## What you will do
Every line holding "computer" should be copied from the records below.

[Saved entries]
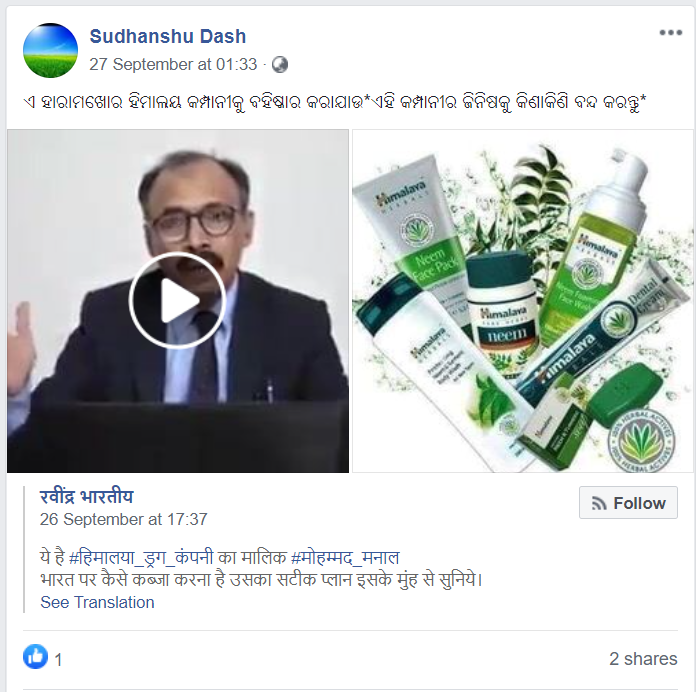Click the public globe privacy icon
The height and width of the screenshot is (692, 696).
[x=280, y=65]
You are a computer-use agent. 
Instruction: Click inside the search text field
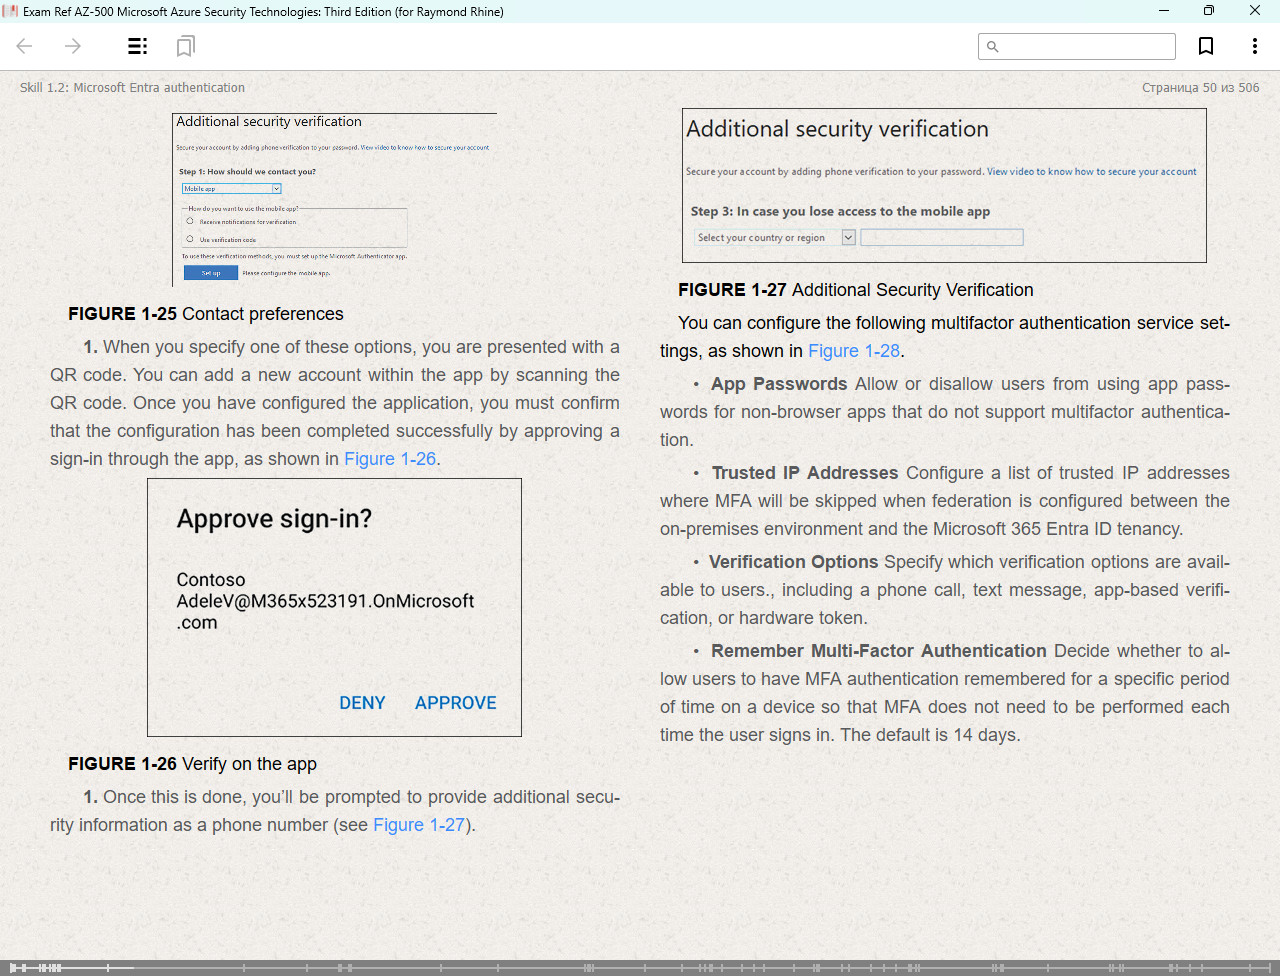[1077, 46]
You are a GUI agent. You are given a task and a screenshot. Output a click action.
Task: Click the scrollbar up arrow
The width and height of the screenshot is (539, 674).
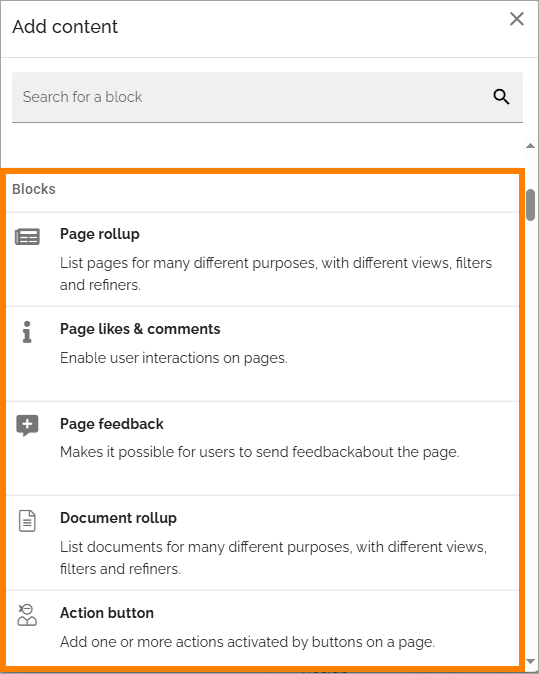point(530,146)
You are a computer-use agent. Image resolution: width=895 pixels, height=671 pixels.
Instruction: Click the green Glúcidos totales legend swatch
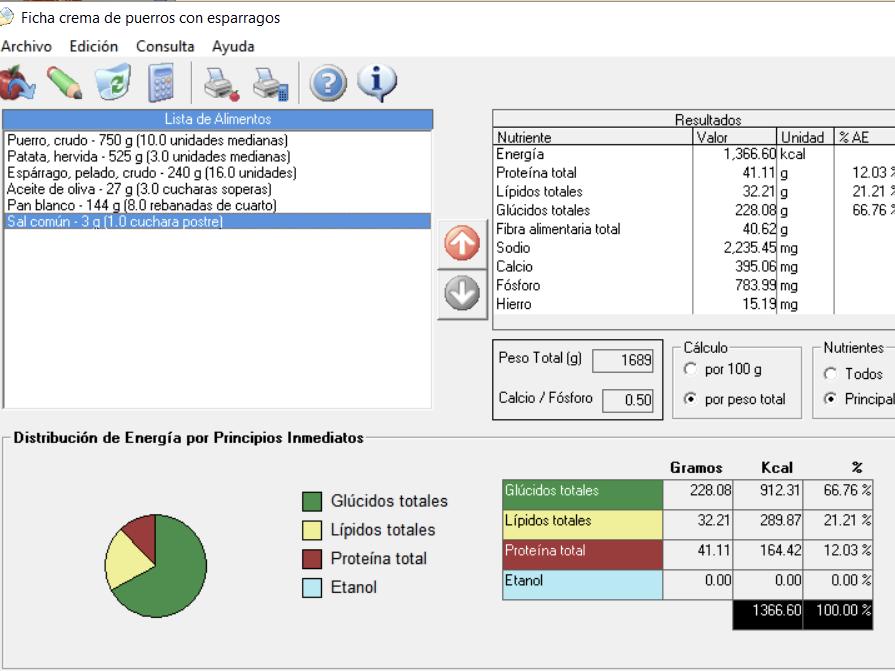pos(312,501)
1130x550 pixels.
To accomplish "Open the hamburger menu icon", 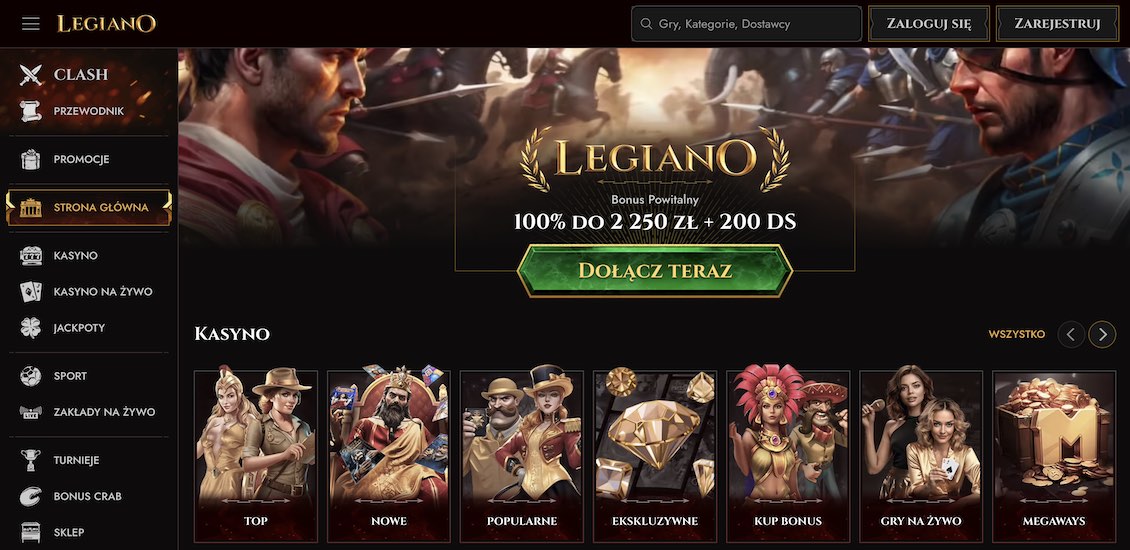I will pyautogui.click(x=30, y=24).
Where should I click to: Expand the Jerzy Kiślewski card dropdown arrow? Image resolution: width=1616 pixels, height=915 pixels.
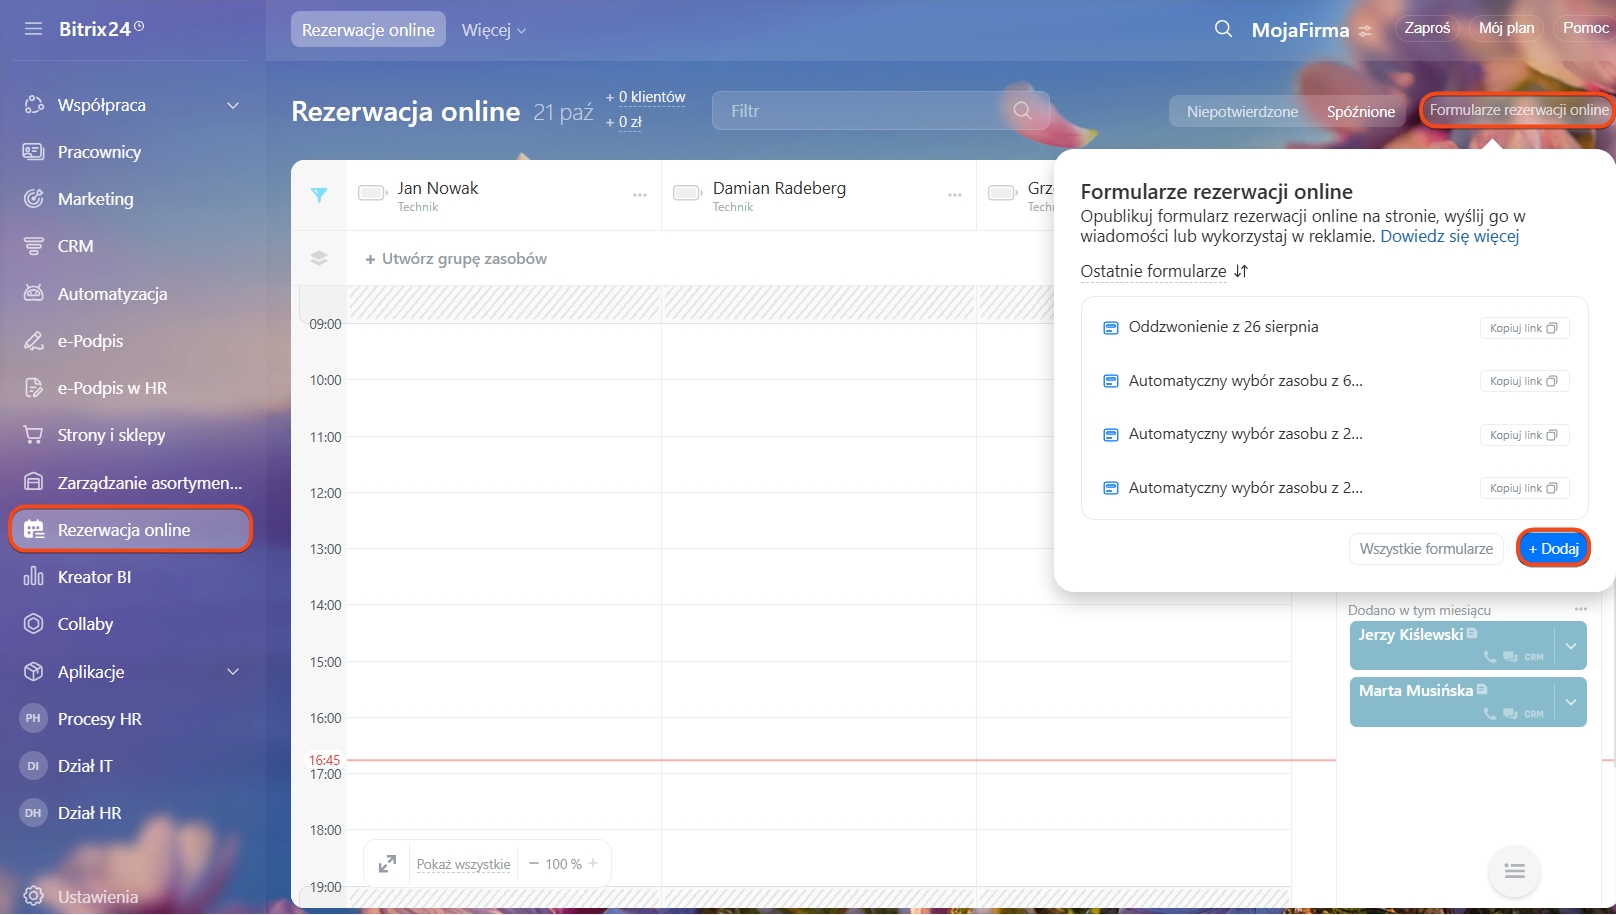[x=1570, y=646]
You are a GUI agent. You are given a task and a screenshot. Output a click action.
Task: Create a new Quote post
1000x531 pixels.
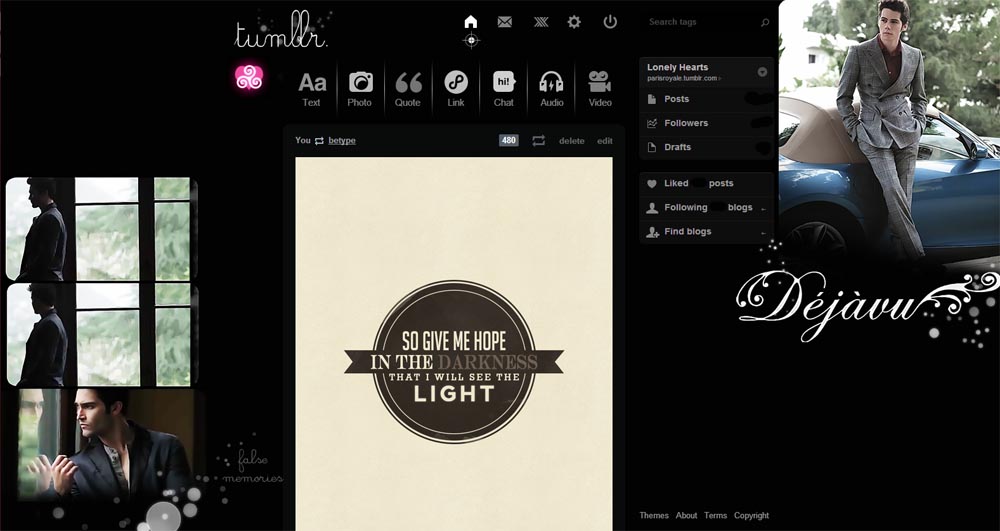point(408,89)
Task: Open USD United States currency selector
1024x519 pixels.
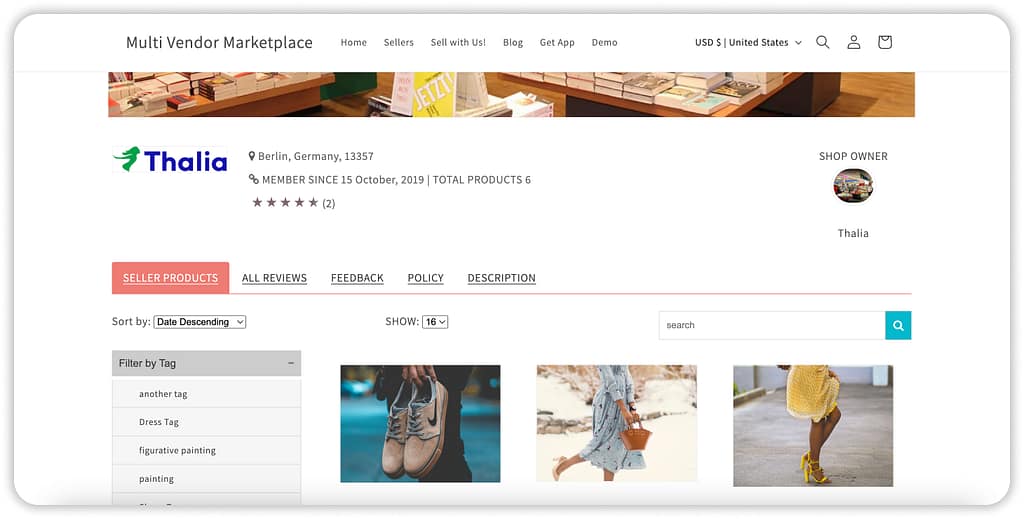Action: point(748,42)
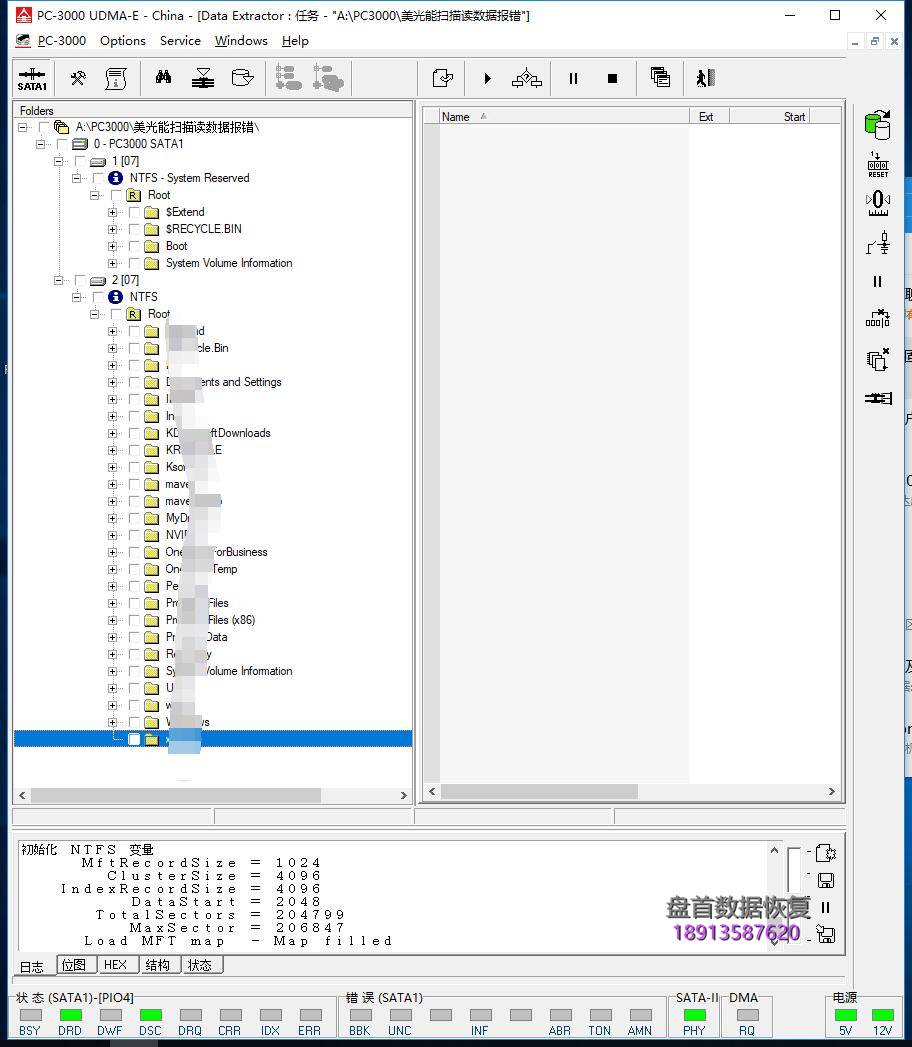Click the binoculars search icon
This screenshot has height=1047, width=912.
point(163,78)
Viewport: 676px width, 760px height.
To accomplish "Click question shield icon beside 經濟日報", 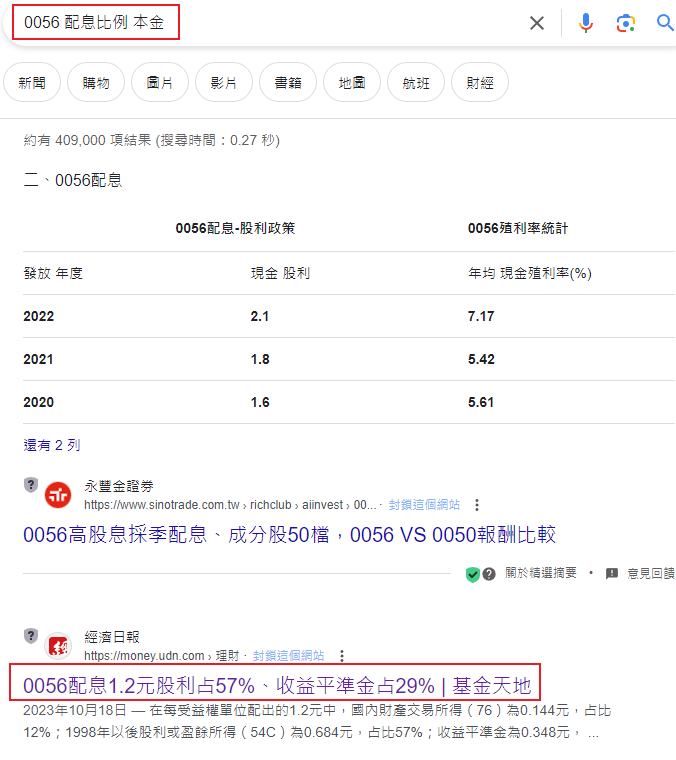I will click(31, 636).
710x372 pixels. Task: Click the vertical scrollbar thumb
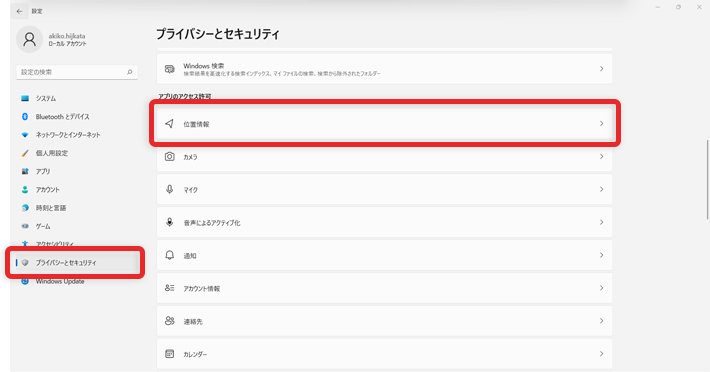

## Result
You are a computer-use agent. 
You are a computer-use agent. Image resolution: width=895 pixels, height=671 pixels.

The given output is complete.